§ THE PROBLEM
Every line from the line containing "Ethics line (781, 784)" through the final line below is to be repeated exactly; no other line is.

Saved entries
- - -

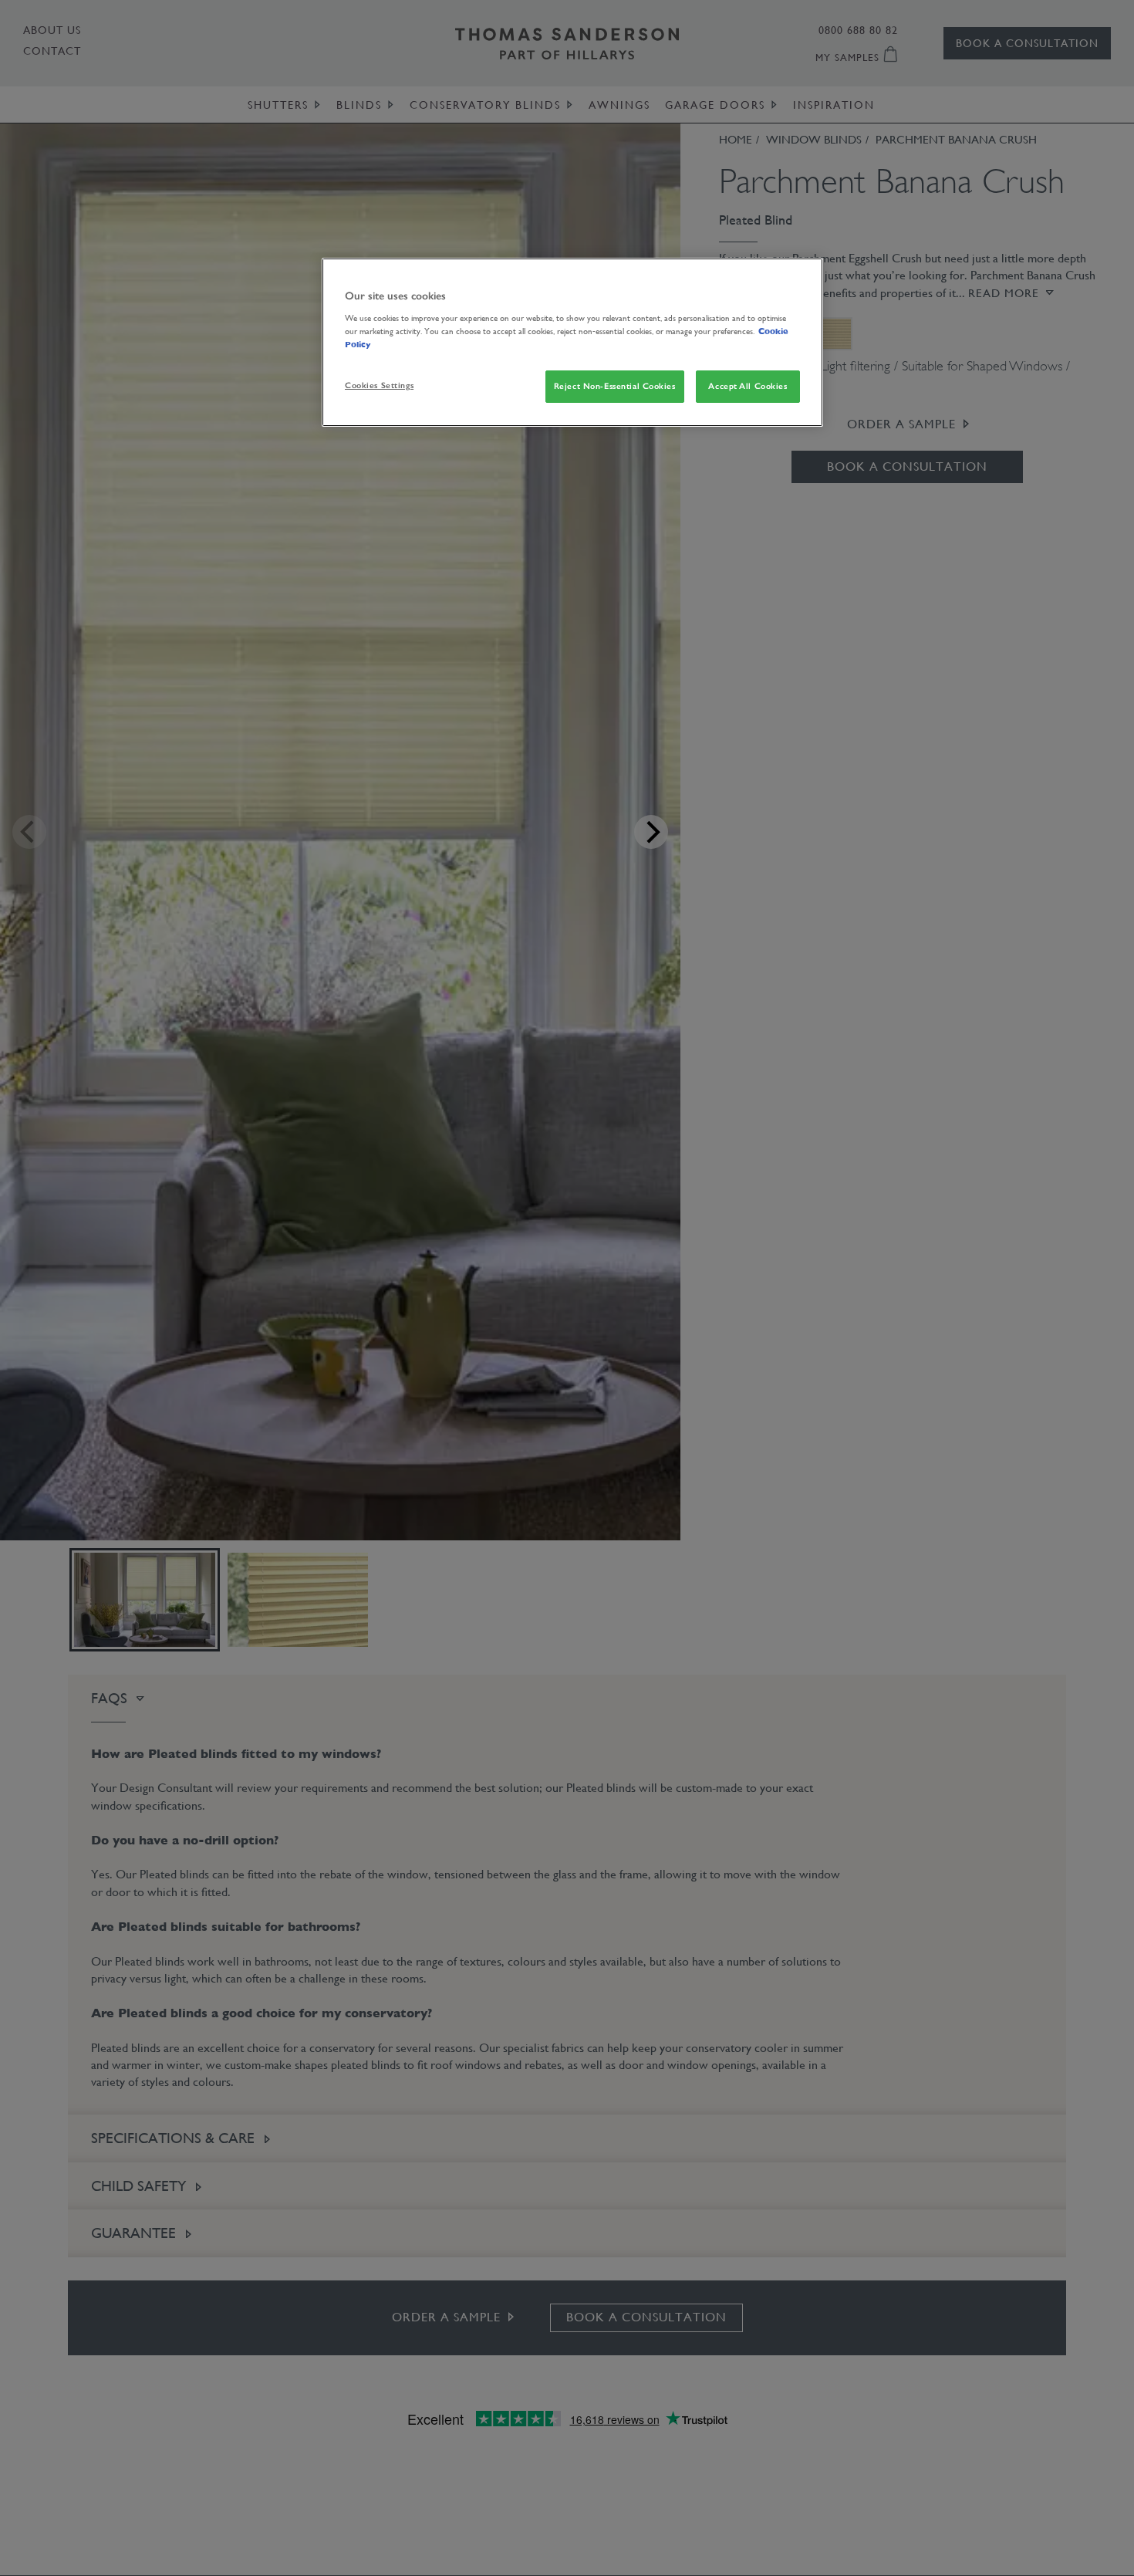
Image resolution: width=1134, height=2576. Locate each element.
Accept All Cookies (747, 385)
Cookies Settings (379, 385)
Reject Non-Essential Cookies (615, 385)
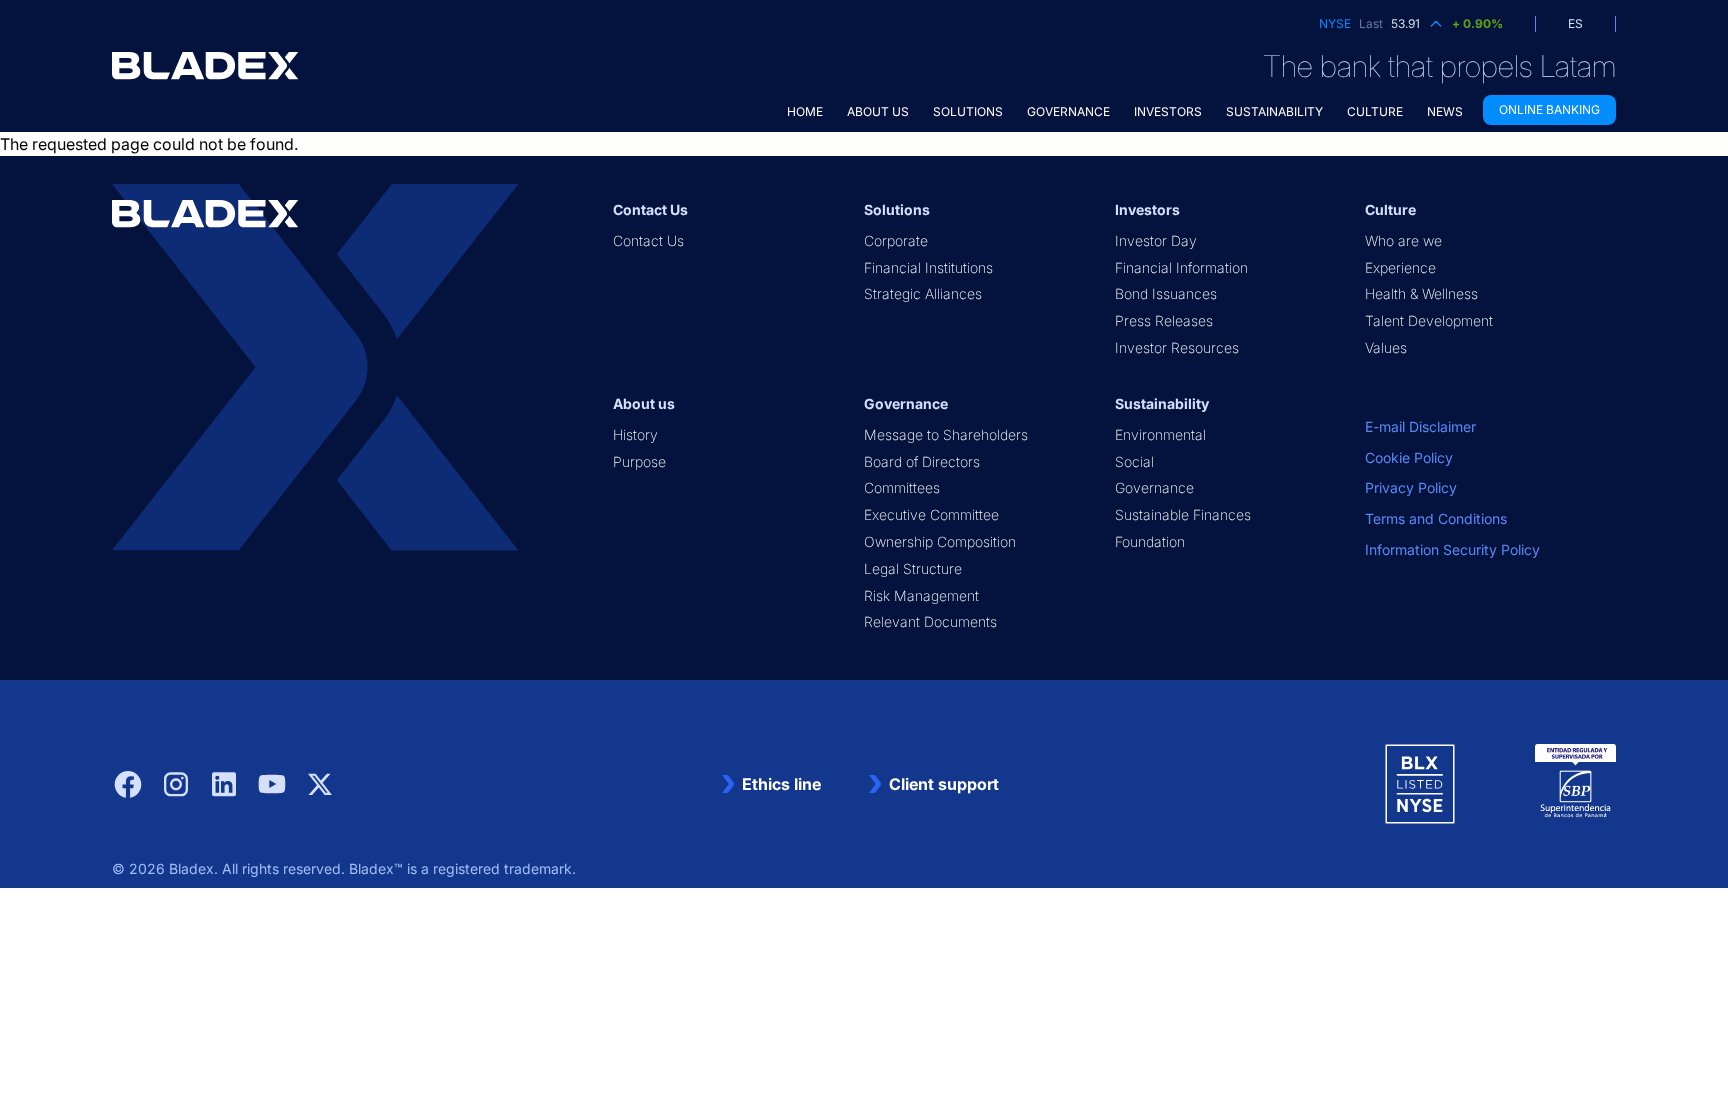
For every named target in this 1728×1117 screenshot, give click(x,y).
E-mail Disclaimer (1420, 426)
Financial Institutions (928, 267)
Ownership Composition (940, 541)
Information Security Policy (1452, 549)
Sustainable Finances (1183, 514)
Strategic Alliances (923, 293)
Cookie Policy (1409, 457)
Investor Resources (1177, 347)
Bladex (191, 868)
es (1575, 23)
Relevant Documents (930, 621)
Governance (1154, 487)
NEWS (1445, 111)
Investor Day (1156, 240)
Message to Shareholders (946, 434)
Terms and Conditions (1436, 518)
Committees (902, 487)
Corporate (896, 240)
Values (1386, 347)
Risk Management (921, 595)
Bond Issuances (1166, 293)
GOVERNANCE (1068, 111)
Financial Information (1181, 267)
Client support (944, 784)
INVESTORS (1168, 111)
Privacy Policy (1411, 487)
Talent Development (1429, 320)
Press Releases (1164, 320)
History (635, 434)
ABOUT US (878, 111)
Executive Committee (931, 514)
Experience (1400, 267)
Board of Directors (922, 461)
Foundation (1150, 541)
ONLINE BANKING (1549, 109)
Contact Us (648, 240)
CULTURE (1375, 111)
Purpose (639, 461)
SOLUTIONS (968, 111)
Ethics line (781, 784)
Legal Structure (913, 568)
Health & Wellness (1421, 293)
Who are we (1403, 240)
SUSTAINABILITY (1274, 111)
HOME (805, 111)
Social (1134, 461)
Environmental (1160, 434)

- - -

§ WRITTEN ANSWER
Ethics line (781, 784)
Legal Structure (913, 568)
Health & Wellness (1421, 293)
Who are we (1403, 240)
SUSTAINABILITY (1274, 111)
HOME (805, 111)
Social (1134, 461)
Environmental (1160, 434)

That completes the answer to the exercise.